> _Set of tasks_
(A) Using the passage comparing Decentraland and The Sandbox, explain in one to three sentences why Decentraland's use of TypeScript for content creation is presented as an advantage.
(B) Translate this sentence from the passage comparing Decentraland and The Sandbox into Spanish: "DCL-Edit’s main advantages over the Legacy Builder are its increased power and flexibility, which come at the cost of more upfront complexity."
(C) Write the next part of the passage comparing Decentraland and The Sandbox, picking up after its final sentence.

In short, the Sandbox focuses on UX and ease of use at the expense of power and features, whereas Decentraland focuses on the exact opposite, emphasizing power and features at the expense of UX and ease of use.
For instance, the very first thing the “Getting Started” guide for Decentraland tells you is to install dependencies via NPM from a command line interface:

On the other hand, The Sandbox has a slick and simple landing page strongly emphasizing that you don’t need any coding experience to get started:

In our deconstruction of The Sandbox, we talked about how that game’s lack of a full-fledged authoring environment was a potential deficiency, and this is one area where Decentraland has a possible leg up. Decentraland’s programming environment for content creation is TypeScript, which is a good way to tap into the existing base of web programmers.
But how about art assets? How does Decentraland’s art editor compare to The Sandbox’s VoxEdit? Decentraland has a simple drag-and-drop builder interface on its main website, which is now tellingly labeled the “Legacy editor” in the documentation. This editor is pretty simple and intuitive to use, allowing you to select from a palette of objects and place them within the scene. You are also able to create some basic drag-and-drop event logic, eschewing the need to interact directly with the Decentraland SDK.

In contrast, Decentraland’s power users seem to be opting more for DCL-Edit, which is an open source tool created by community members themselves.

Of course, as soon as you click “Get Started,” you are immediately taken to a page that explains how to download the source code and compile the editor from the command line:

DCL-Edit’s main advantages over the Legacy Builder are its increased power and flexibility, which come at the cost of more upfront complexity.

> _Material_
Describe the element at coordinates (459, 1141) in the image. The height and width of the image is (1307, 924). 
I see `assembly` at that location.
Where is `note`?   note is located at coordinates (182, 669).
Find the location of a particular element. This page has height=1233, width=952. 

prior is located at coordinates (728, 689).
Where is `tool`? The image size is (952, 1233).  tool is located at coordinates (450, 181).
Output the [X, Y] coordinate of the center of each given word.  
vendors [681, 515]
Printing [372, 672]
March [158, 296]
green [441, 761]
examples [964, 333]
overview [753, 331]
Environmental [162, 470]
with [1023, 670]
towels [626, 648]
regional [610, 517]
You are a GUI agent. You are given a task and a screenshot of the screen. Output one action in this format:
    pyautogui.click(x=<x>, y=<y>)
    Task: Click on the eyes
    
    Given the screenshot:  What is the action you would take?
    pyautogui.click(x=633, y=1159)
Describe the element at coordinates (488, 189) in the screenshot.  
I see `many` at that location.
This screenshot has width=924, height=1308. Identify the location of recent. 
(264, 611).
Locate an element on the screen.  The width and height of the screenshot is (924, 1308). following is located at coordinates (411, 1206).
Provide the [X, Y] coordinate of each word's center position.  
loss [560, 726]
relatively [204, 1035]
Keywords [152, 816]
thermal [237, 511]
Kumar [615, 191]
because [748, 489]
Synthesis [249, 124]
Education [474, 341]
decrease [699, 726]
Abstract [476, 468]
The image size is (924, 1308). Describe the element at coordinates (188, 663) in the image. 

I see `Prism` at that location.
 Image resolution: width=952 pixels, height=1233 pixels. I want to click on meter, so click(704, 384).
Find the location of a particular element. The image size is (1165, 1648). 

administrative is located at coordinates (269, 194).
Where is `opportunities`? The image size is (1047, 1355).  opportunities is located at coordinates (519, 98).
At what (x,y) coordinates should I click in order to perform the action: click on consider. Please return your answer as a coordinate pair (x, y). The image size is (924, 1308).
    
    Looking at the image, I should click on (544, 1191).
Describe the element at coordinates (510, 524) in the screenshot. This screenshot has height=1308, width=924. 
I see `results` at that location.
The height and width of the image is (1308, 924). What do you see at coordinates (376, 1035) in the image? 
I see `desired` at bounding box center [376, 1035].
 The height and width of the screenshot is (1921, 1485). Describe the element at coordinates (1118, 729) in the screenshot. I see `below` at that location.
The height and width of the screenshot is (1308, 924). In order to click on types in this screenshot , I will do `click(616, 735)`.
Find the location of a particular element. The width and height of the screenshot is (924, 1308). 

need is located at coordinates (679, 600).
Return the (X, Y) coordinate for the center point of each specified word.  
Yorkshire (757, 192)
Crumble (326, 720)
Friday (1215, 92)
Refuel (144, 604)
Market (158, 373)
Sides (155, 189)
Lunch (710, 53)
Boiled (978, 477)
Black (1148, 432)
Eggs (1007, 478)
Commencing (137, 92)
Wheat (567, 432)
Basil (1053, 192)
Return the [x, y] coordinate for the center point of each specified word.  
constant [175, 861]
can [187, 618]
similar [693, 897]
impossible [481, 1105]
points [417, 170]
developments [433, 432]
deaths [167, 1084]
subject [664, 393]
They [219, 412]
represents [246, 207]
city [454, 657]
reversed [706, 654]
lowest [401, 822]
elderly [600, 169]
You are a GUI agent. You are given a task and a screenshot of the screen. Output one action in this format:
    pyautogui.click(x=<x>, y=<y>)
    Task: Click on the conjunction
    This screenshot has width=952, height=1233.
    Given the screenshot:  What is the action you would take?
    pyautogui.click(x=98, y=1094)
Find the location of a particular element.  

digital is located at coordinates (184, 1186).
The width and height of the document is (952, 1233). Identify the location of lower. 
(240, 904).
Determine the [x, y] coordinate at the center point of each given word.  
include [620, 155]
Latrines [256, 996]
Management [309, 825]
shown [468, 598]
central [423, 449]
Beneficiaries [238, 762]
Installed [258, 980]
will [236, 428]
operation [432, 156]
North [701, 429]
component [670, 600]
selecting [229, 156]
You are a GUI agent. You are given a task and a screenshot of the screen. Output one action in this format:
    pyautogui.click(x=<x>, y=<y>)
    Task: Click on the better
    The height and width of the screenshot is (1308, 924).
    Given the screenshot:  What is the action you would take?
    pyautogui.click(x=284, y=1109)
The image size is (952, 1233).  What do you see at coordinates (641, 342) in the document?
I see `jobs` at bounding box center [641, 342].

> _Final answers_
(A) Decentraland's content-creation environment is TypeScript, which the passage calls a good way to tap into the existing base of web programmers. It addresses the lack of a full-fledged authoring environment, which the passage describes as a potential deficiency of The Sandbox.

(B) Las principales ventajas de DCL-Edit frente al Legacy Builder son su mayor potencia y flexibilidad, que tienen como costo una mayor complejidad inicial.

(C)
As for the art assets themselves, rather than relying on a proprietary standard, Decentraland leverages the existing glTF format (as opposed to The Sandbox’s voxel-based format). Creators are typically expected to create assets on external tools, which are then imported into either the Legacy Builder or DCL-Edit for placement and scripting.
Technically speaking, Decentraland’s tools are more capable and powerful than The Sandbox’s, but the presentation and onboarding aren’t nearly as smooth. I was initially confused about whether I should be using the Legacy Builder, DCL-Edit, or just start scripting directly in the SDK. All of this is consistent with an open-source project that has no clear, central hand guiding the entire operation. On the one hand, the permissionless structure allows for users to just go out and create the necessary tools that everybody needs, but on the other hand, an environment shaped by and for tech-savvy power users tends to leave newcomers intimidated and confused.
But even possessing perfect tools, Virtual Malls still face another challenge — how to keep their seamless, interconnected world from coming across as empty and barren.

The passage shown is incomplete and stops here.